AWS: How Convera built fine-grained API authorization with Amazon Verified Permissions

Summary

AWS Architecture Blog post by the Amazon Verified Permissions and Convera teams on Convera's adoption of Amazon Verified Permissions (AVP, the managed Cedar policy engine) as the substrate for fine-grained API authorization across four usage modes at a cross-border payments platform handling billions in annual volume. Core architectural move is a Lambda authorizer in front of API Gateway that evaluates Cedar policies against an Amazon Cognito-issued JWT whose claims have been enriched at issue time by a pre-token-generation Lambda hook, producing submillisecond authorization decisions cached at the API Gateway layer. The same architecture is reused across (1) end-customer UI + API access, (2) internal customer-service apps federated from Okta, (3) machine-to-machine service calls, and (4) multi-tenant SaaS isolation via a per-tenant policy store pattern where the authorizer looks up a tenant's policy-store-id from a DynamoDB mapping and the tenant_id is propagated to backend Kubernetes pods and RDS for second-pass zero-trust re-verification at the data layer. Policy governance is owned by Convera's infosec team via a regulated IAM role; Cedar policy changes flow through a DynamoDB Streams pipeline that continuously syncs changes into AVP. Two-level cache (API Gateway authorizer-decision cache + app-level Cognito-token cache) delivers submillisecond response times while reducing operational cost. Reported outcomes: thousands of authorization requests per second with submillisecond latency, ~60% reduction in time spent on access-management tasks. Marketing-leaning AWS Architecture Blog format — architectural signal is dense (the policy-store-per-tenant tradeoff enumeration, the zero-trust re-verification step, the DynamoDB-Streams policy sync, the ID-vs-access-token separation, the multi-mode reuse of one authorizer shape) but with no latency distribution, no cost baseline, no Cedar policy volume, no incident postmortem, and no discussion of policy-store resource-quota limits.

Key takeaways

  1. One Lambda-authorizer-in-front-of-API-Gateway shape serves four usage modes without architectural divergence — customer UI + API access, internal customer-service apps, service-to-service machine-to-machine, and multi-tenant SaaS isolation all share the same JWT validation + Cedar policy evaluation flow, differing only in Cognito pool (user vs m2m vs tenant-specific), claim enrichment source, and whether policy-store lookup is static or tenant-indexed. Architectural reuse is explicitly named: "Convera didn't need to rebuild their authorization infrastructure, so they can use the same performance optimizations, security controls, and operational processes across both customer and internal user access patterns." (Source: sources/2026-02-05-aws-convera-verified-permissions-fine-grained-authorization)

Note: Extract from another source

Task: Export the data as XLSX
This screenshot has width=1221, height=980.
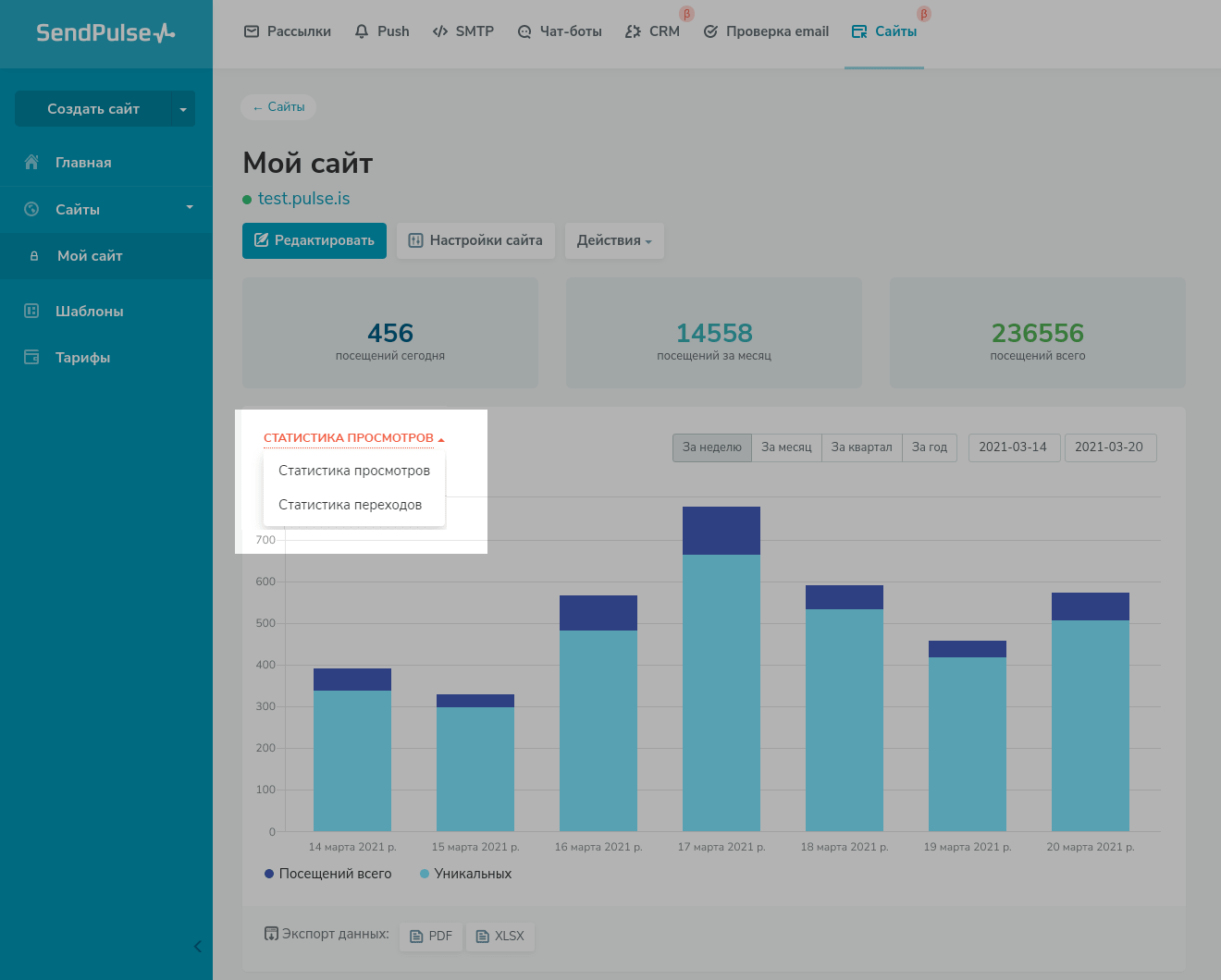Action: (x=500, y=936)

  2. The pre-token-generation Lambda hook pushes authorization-relevant attributes into the JWT at issue time so the authorizer never needs a second round-trip. A pre-token-generation hook in Cognito queries RDS (customer flow) or DynamoDB (internal flow) or a user-tenant-mapping table (multi-tenant flow) and mints an enriched token carrying roles / attributes / tenant_id. The Lambda authorizer then evaluates Cedar policies against token claims only — no auxiliary lookup on the hot path.

  3. Multi-tenant isolation uses a per-tenant policy store (not tenant-scoped policies in one shared store). Convera explicitly chose patterns/per-tenant-policy-store for four reasons: low-effort per-tenant policy isolation, per-tenant schema + template customization, low-effort onboarding/offboarding, and per-tenant policy-store resource quotas. The authorizer looks up the tenant_id → policy-store-id mapping from DynamoDB per request.

  4. The backend services re-verify authorization against Verified Permissions even after API-Gateway passes the request — explicit zero-trust re-verification at the data layer. The article states: "Backend services receive the tenant_id and validate with Verified Permissions again (for zero-trust policy), creates a tenant context, and forwards to Amazon RDS. Amazon RDS is configured to accept only requests with specific tenant context and returns data specific to the requested tenant_id." Second-pass auth prevents a compromised upstream from leaking across tenants.

  5. Policy governance flows through a DynamoDB Streams pipeline. Cedar policies are stored as data, changes captured by DynamoDB Streams and continuously synced into Verified Permissions. Policy authorship is gated by a strictly-regulated IAM role owned by Convera's infosec team. This separates policy-editing authority (IAM-bounded, infosec-owned) from the read path (authorizer-bounded, app-owned), implementing concepts/policy-as-data with a clear write-side vs read-side split.

  6. Submillisecond latency comes from a two-level cache, not from AVP alone. API Gateway caches the authorizer's IAM decision per token + route, and the application caches Cognito tokens. AVP provides the decision; the two caches provide the latency. The article is explicit: "This multi-level caching approach successfully delivers sub-millisecond response times while reducing operational costs and maintaining security controls."

  7. The UI-level policy MUST be re-evaluated at the API level. The article calls out a subtle but load-bearing correctness property: the same Cedar policy that gates showing a "Transfer" button in the UI must also gate the actual transfer API call — otherwise a malicious client can skip the UI check. UI evaluation is a UX primitive; API evaluation is the enforcement. Same policy, two call sites, one source of truth.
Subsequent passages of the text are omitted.